= Nonchord tone =

Type of musical note

A nonchord tone (NCT), nonharmonic tone, or embellishing tone is a note in a piece of music or song that is not part of the implied or expressed chord set out by the harmonic framework. In contrast, a chord tone is a note that is a part of the functional chord. Nonchord tones are most often discussed in the context of the common practice period of classical music, but the term can also be used in the analysis of other types of tonal music, such as Western popular music.

Nonchord tones are often categorized as accented non-chord tones and unaccented non-chord tones depending on whether the dissonance occurs on an accented or unaccented beat (or part of a beat).

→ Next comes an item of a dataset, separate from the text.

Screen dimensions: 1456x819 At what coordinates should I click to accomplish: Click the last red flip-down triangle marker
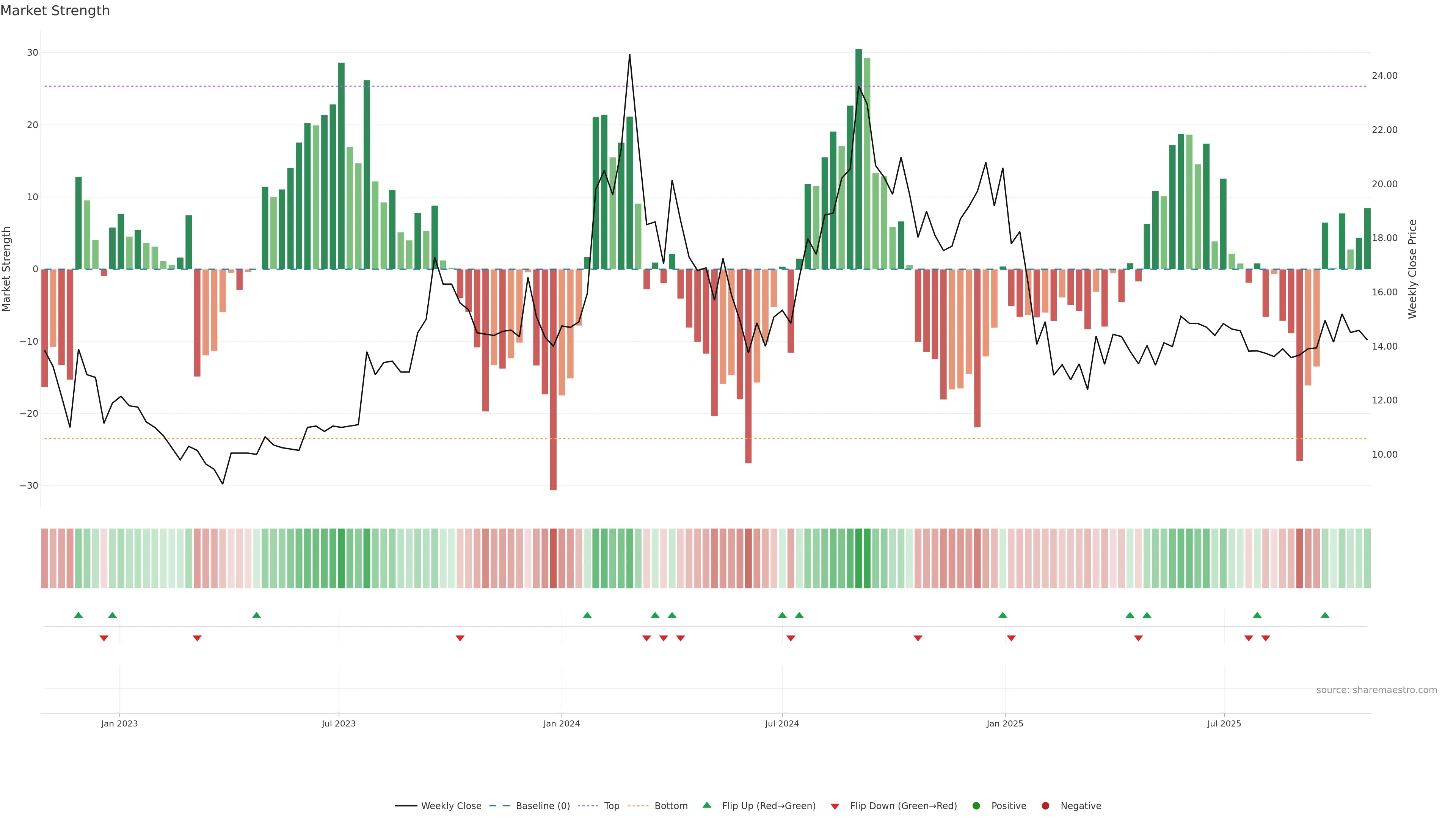click(1266, 638)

Over time, some musical styles assimilated chord types outside of the common-practice style. In these chords, tones that might normally be considered nonchord tones are viewed as chord tones, such as the seventh of a minor seventh chord. For example, in 1940s-era bebop jazz, an F♯ played with a C7 chord chord would be considered a chord tone if the chord were analyzed as C^{7(♯11)}. In European classical music, "[t]he greater use of dissonance from period to period as a result of the dialectic of linear/vertical forces led to gradual normalization of ninth, eleventh, and thirteenth chords [in analysis and theory]; each additional non-chord tone above the foundational triad became frozen into the chordal mass."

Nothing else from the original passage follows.